AGE AND DOWNWARD MOBILITY: FROM THE POORHOUSE TO THE PRESENT

    David Wagner, Ph. D.

    Much of my career has been spent studying the lives of poor people in America, both currently and historically. As our own lives change, so we notice more about topics which may not have been primary when we start a career, but become so. The role of poverty and downward mobility in the lives of the elderly has been one of the subjects in my work, though only recently, as I have become older have, I thought more about it. This piece presents portraits of Americans from as far back as a century and a half to a century ago, and suggests the issues of aging today are not entirely different. The first set of examples are from my book Ordinary People: In and Out of Poverty in the Gilded Age (2008, Paradigm Press) based on records of thousands of “inmates” from the State Almshouse in Tewskbury, Massachusetts outside of Lowell, Mass. A second set of cases comes from a more recent study I have done using the admissions of “inmates” to the Los Angeles (California) Poor Farm in the 1919-1923 period. I will then return to speculate how different things are today, and whether the developmental period of old age might be considered a period of downward mobility as well. In fact, while poor and almshouses are no more, metaphorically “going to the poorhouse” dominates the thoughts of most elderly people because poverty is such a common experience.

 Portraits of the Elderly in 19th Century Massachusetts:

“{He was} in (the} coal business (with the) firm of Fowler and Tapley. {He} was one of the first citizens of Lynn (Massachusetts)… “Inmate Biographies 1880 Tewksbury Mass.

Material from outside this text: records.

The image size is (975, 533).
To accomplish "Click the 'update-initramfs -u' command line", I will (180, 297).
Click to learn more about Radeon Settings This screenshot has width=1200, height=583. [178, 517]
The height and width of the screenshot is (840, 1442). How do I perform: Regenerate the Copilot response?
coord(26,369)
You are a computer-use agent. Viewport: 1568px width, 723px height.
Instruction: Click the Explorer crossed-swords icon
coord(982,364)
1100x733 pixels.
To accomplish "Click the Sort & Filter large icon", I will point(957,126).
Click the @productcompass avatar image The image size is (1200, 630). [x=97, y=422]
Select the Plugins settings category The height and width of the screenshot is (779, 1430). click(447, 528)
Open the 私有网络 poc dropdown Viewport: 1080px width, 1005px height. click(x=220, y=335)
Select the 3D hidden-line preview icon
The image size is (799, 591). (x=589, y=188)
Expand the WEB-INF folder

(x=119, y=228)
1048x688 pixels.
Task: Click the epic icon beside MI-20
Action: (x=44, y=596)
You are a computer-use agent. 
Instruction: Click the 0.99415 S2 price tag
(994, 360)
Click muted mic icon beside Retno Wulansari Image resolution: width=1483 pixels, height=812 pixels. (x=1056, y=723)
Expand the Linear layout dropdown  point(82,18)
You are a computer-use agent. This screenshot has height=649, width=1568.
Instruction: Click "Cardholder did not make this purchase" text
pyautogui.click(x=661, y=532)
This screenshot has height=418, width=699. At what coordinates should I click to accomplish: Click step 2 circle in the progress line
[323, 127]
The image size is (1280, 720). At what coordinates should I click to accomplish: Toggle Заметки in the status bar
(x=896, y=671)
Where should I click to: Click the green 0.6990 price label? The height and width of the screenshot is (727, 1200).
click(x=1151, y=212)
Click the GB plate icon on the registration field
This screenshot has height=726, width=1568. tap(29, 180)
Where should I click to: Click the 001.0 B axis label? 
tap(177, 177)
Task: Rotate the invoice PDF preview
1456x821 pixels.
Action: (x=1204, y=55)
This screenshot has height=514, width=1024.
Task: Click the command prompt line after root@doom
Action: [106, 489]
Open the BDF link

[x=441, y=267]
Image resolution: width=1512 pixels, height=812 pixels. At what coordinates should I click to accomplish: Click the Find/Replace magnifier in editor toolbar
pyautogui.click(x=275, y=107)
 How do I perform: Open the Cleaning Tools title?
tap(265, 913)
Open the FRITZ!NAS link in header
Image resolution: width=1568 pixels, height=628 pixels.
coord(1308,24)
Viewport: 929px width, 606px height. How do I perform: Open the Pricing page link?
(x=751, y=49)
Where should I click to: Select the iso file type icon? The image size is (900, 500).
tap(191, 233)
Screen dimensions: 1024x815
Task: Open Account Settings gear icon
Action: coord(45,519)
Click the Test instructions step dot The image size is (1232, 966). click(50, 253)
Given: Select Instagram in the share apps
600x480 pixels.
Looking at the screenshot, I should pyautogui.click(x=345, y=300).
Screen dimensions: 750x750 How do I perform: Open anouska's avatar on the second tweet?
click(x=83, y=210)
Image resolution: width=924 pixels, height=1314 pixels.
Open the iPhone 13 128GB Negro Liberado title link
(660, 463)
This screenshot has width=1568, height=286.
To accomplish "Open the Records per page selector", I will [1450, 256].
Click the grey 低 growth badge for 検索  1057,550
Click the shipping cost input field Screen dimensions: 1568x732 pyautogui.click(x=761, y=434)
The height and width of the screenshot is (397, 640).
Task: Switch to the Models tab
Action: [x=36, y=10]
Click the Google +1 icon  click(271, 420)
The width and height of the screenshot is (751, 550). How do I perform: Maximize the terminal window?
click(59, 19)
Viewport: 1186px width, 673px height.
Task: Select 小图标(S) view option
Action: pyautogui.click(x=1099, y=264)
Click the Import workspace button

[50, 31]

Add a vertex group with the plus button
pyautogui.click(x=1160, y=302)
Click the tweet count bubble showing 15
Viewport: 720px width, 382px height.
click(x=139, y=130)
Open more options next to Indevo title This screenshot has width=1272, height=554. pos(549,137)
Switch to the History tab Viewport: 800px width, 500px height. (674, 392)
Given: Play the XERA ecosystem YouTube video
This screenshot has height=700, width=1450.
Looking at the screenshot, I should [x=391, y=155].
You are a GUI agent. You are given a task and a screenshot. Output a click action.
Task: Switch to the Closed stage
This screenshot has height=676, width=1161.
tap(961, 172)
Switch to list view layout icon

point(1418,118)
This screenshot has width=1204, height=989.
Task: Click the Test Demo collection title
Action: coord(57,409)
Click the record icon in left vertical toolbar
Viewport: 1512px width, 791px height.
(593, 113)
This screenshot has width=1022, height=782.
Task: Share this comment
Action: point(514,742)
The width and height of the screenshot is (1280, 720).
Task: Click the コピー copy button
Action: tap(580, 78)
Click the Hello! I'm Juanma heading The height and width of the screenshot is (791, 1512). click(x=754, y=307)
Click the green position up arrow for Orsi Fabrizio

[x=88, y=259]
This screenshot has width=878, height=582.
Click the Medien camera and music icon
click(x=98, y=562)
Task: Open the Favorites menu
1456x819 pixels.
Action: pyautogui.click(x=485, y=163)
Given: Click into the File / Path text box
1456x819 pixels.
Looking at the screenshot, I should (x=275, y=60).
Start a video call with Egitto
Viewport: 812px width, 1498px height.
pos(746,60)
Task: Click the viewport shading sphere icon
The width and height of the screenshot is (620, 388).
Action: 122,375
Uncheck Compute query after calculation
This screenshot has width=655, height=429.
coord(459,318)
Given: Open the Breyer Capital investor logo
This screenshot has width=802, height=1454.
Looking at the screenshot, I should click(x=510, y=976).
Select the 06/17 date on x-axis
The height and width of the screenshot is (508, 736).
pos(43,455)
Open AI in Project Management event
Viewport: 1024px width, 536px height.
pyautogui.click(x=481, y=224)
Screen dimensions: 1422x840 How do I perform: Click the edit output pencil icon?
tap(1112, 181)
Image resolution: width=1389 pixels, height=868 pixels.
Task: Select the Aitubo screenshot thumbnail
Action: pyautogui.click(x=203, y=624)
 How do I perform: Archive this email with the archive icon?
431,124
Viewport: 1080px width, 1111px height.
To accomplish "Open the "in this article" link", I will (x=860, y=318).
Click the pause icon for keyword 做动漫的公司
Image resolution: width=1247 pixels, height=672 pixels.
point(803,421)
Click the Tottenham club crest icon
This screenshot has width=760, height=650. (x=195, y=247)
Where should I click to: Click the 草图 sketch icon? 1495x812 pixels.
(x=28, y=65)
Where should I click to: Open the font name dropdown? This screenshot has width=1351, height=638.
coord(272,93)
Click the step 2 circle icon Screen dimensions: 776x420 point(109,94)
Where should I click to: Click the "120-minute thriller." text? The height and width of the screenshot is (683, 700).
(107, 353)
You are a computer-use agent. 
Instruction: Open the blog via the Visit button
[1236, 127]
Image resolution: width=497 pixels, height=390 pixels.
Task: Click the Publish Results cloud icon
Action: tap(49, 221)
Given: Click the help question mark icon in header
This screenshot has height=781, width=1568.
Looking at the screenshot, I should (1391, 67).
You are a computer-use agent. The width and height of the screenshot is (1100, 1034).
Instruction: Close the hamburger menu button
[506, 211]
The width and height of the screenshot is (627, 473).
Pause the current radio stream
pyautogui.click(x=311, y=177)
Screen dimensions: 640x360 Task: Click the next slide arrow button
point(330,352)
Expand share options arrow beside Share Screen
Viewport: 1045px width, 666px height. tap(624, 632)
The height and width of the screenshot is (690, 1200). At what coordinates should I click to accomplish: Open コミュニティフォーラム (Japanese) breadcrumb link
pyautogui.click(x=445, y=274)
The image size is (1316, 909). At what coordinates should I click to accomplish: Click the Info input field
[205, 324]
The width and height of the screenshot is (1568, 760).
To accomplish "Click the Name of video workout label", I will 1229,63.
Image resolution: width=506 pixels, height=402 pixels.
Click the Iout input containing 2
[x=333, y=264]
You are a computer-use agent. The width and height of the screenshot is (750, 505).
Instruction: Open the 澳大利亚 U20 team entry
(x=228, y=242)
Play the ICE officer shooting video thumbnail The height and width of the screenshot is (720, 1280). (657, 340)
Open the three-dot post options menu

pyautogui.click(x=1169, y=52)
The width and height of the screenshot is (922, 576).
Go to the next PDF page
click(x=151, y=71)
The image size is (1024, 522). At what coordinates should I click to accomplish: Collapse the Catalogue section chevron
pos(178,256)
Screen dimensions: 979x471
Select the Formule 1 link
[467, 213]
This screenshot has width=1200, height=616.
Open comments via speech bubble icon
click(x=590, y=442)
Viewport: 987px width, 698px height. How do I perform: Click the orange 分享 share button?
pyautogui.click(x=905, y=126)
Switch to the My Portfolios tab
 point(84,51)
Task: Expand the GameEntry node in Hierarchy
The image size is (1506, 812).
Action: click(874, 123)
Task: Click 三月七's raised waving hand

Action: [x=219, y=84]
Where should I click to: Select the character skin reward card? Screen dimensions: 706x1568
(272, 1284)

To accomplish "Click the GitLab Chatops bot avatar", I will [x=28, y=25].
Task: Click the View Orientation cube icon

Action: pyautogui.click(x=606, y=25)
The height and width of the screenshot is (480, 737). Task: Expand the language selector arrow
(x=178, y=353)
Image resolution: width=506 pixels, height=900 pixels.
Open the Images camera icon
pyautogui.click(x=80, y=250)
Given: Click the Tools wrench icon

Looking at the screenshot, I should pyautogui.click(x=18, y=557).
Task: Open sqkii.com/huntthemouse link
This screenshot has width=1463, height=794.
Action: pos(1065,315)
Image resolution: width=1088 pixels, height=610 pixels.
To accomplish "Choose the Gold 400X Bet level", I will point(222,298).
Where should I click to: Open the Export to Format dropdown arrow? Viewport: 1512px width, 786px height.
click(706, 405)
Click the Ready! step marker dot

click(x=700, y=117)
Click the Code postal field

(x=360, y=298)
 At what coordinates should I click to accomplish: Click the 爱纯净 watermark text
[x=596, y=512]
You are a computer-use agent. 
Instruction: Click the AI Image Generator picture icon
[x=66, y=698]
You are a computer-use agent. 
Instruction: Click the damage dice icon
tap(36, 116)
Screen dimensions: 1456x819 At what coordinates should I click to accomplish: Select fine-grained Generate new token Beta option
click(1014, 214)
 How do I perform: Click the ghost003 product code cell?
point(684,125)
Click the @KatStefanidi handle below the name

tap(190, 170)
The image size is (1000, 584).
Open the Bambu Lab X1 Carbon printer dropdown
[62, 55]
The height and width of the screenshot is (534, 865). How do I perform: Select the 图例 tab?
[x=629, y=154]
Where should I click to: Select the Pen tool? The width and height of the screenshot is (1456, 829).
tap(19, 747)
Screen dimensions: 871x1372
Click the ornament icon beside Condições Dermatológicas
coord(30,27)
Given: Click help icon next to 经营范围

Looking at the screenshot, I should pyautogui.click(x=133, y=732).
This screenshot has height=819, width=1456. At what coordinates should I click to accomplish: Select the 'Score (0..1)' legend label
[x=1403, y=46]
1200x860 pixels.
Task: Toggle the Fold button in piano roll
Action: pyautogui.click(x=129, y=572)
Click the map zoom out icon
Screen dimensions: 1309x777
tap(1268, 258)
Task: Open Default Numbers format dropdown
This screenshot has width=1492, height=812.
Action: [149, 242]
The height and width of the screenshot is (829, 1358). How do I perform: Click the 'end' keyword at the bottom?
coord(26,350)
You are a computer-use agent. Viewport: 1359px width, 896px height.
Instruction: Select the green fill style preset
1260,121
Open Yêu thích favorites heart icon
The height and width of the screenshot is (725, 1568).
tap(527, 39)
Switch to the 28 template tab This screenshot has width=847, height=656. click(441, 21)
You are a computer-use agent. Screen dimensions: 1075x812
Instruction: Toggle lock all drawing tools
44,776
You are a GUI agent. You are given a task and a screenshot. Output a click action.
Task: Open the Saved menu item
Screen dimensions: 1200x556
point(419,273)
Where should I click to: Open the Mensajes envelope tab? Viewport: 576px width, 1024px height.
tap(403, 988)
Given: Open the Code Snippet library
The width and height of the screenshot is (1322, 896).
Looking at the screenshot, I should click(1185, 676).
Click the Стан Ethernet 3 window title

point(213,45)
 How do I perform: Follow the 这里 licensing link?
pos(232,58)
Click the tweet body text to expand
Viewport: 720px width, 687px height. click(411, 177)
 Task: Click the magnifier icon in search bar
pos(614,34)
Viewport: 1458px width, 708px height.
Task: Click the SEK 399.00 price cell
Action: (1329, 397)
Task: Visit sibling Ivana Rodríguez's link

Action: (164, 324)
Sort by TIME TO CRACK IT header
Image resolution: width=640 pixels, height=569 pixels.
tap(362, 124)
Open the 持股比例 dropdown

   Fowler was born of an old Yankee family, and then married into the wealthy Ingalls family of North Andover, Massachusetts. He had a large amount of money in 1860. His business may have been declining, however, as in the 1870 census record, he is listed as worth $3,000 in real estate and $2,000 in personal property, down from $8,250 and $5,000, respectively, in the previous census. Fowler was 65, and the clerk opines that “he probably has wandered away from home, {he is} a little demented.” Whether this should be taken at face value is open to question, and it begs the question of why he stayed in the almshouse only one month, not years nor did he run away.   His wife Harriet had died in 1876 (at an age eleven years younger than he) and this may have a critical effect. (Wagner, 2008)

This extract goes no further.